Всякий раз, когда они начинали задавать вопросы, бабушка терпеливо объясняла: произошло ужасное кораблекрушение. Это случилось, когда Элиот и Фиона были младенцами. И тогда их единственным близким родственникам — бабушке и Сесилии — пришлось, естественно, взять заботы о детях на себя. Нет, никаких фотографий не сохранилось. Все осталось на борту затонувшего корабля.

Всякий раз, когда бабушка рассказывала им эту историю, она морщила лоб, ее лицо менялось — но не потому, что ей было больно. Казалось, что ей физически трудно произносить эти слова.

Однако все меркло по сравнению с тем, что творилось с бабушкой сегодня вечером. Для ее взгляда Элиот мог подобрать единственный эпитет: «режущий».

Фиона оторвала глаза от книги одновременно с Элиотом, и они переглянулись. Сестра подумала о том же: что-то было не так.

Элиот пожал плечами. Фиона прикусила губу.

Сесилия взяла чайницу и положила в заварочный чайник ровно четыре ложки своей фирменной смеси — ромашка, стевия[8] и зеленый чай, после чего налила в чайник кипятка. Рисунок на чайнике был похож на паутину.[9]

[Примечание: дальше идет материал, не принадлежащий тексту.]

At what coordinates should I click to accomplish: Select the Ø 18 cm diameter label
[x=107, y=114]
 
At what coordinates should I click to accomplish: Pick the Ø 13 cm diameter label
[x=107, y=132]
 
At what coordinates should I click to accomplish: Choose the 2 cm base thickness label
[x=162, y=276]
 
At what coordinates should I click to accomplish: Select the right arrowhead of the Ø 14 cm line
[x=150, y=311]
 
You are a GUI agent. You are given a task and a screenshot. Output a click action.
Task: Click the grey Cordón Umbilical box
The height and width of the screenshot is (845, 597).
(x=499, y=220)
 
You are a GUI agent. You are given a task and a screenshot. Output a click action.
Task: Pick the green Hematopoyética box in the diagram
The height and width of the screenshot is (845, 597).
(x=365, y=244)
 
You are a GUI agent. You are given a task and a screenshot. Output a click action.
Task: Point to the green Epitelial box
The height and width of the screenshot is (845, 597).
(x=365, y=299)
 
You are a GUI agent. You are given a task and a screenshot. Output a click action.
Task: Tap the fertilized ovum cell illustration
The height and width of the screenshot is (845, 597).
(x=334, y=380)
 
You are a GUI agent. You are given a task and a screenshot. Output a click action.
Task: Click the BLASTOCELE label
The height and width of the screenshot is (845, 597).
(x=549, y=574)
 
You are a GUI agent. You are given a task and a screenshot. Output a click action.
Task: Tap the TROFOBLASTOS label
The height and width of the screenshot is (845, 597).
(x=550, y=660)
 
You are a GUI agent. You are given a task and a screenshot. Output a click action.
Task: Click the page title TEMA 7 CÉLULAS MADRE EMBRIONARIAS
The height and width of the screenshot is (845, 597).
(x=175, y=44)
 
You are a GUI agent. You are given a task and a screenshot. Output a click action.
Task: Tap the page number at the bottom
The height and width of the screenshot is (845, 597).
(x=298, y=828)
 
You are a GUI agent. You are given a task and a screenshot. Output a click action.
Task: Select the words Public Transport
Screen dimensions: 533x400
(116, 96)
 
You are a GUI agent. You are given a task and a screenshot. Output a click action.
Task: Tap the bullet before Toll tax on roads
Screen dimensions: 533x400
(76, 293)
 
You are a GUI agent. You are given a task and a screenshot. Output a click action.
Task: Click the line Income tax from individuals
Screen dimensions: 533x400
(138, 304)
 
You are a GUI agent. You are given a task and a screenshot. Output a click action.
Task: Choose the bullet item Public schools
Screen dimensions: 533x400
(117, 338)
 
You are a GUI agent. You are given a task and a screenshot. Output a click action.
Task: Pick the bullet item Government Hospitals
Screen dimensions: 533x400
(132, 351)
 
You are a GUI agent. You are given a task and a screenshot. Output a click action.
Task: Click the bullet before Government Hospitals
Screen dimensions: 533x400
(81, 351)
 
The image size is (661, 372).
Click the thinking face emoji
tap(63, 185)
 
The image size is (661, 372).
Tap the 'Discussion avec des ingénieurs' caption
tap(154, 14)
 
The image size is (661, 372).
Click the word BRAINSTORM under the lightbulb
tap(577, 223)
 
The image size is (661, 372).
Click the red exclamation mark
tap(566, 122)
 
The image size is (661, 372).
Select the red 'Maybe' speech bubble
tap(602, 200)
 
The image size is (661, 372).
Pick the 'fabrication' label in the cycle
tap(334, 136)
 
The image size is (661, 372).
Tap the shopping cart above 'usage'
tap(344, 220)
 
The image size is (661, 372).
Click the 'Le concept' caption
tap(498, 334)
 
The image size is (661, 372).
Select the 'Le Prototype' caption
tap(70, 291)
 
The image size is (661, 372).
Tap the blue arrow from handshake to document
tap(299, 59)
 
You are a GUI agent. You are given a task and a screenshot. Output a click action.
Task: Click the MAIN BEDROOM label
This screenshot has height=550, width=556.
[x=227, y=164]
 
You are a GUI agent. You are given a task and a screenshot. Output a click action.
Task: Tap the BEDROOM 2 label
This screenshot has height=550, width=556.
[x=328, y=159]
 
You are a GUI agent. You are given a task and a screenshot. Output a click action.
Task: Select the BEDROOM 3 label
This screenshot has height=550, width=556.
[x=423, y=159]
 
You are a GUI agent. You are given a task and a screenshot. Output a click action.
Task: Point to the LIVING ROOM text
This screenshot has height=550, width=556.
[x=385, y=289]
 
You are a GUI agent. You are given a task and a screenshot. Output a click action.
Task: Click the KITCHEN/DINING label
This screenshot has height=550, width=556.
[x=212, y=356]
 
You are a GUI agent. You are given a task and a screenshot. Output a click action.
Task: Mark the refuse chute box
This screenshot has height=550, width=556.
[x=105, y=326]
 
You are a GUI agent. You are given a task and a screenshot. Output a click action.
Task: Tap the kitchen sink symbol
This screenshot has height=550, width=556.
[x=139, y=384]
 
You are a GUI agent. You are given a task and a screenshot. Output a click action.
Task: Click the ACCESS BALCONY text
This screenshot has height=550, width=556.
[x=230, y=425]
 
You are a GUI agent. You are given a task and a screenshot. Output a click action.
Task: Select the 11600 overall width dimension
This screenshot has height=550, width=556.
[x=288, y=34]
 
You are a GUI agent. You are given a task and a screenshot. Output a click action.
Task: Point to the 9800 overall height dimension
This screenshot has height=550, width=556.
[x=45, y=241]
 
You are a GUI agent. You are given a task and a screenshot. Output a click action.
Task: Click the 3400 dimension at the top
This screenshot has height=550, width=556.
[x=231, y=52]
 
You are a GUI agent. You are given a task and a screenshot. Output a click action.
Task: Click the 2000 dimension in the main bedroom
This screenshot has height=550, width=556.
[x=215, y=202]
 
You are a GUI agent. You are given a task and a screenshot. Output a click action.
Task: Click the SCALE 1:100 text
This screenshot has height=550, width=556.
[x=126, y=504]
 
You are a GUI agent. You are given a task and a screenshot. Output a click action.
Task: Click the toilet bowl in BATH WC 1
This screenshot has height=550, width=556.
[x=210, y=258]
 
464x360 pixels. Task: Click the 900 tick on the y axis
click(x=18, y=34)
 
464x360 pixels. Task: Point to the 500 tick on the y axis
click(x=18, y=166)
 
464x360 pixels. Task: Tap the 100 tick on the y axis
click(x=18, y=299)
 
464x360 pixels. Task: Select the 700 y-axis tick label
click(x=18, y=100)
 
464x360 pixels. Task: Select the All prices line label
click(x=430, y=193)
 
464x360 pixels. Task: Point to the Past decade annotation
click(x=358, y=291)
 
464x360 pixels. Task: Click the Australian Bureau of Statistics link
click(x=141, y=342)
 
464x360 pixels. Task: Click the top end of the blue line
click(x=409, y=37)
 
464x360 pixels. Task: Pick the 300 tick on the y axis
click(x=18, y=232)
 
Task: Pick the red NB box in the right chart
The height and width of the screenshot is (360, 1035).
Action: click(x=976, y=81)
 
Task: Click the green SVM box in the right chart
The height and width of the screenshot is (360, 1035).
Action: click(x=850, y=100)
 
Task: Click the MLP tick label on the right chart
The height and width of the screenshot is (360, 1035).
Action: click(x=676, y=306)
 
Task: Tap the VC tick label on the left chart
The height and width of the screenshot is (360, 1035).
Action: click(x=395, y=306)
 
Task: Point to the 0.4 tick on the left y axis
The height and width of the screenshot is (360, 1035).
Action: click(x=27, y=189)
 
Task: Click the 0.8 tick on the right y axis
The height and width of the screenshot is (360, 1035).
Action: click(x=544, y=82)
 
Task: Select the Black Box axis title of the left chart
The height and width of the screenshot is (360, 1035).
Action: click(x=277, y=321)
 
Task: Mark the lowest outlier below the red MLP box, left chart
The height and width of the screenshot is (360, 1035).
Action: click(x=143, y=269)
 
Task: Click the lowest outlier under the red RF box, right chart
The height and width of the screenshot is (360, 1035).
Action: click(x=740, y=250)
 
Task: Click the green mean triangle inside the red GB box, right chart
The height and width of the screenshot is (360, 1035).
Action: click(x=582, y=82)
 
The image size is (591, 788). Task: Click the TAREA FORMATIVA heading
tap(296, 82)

— Не случилось ли сегодня чего-то особенного? — рассеянно задала вопрос Сесилия и протянула Элиоту чашку.

— Почему ты спрашиваешь? — осведомился Элиот.

Сто шесть бабушкиных правил были придуманы ради искоренения всего интересного, а стало быть, особенного в их жизни. Лицо Си на мгновение застыло, но она тут же заулыбалась.

— Просто так, милый. — Сесилия протянула Фионе дымящуюся чашку. — Просто беседую с тобой, только и всего.

Каждый вечер Си спрашивала: «Как дела на работе?» Или, время от времени: «Хорошо ли прошел день?» Вот это и вправду можно было назвать «просто беседой», поскольку не подразумевало вопроса: а не случилось ли сегодня чего-нибудь особенного?

И все же нечто особенное произошло: старик со своей скрипкой. И то, что они с Фионой дали отпор Майку.

— День как день. — Фиона внимательно изучала листочки, плавающие в чашке.

Си кивнула. Ответ Фионы ее вроде бы устроил, и она стала пить чай. Один глоток, два, три — и все. Она всегда пила так. И чем горячее был чай, тем быстрее она его выпивала.

Фионе не хотелось рассказывать Си о том, что случилось на работе. У Элиота тоже не было такого желания. Их столкновение с наглым начальником только расстроило бы старушку.

Но дело было не только в этом. Когда Фиона и Элиот выступили против Майка, они были не просто пятнадцатилетними замухрышками. Они стали сильными. И если бы они кому-то об этом рассказали, быть может, магия того момента развеялась бы, как облачко дыма.

Элиот сделал глоток чая. Он был сладкий. Кусочки чайных листьев вращались по кругу, словно звезды в галактике.

Фиона прикоснулась к его руке и кивком указала на Сесилию.

Их прабабушка сидела неподвижно и как завороженная смотрела на свою опустевшую чашку. Вдруг ее рука сильно задрожала, чашка соскользнула со стола, упала на паркетный пол, подпрыгнула — и разбилась.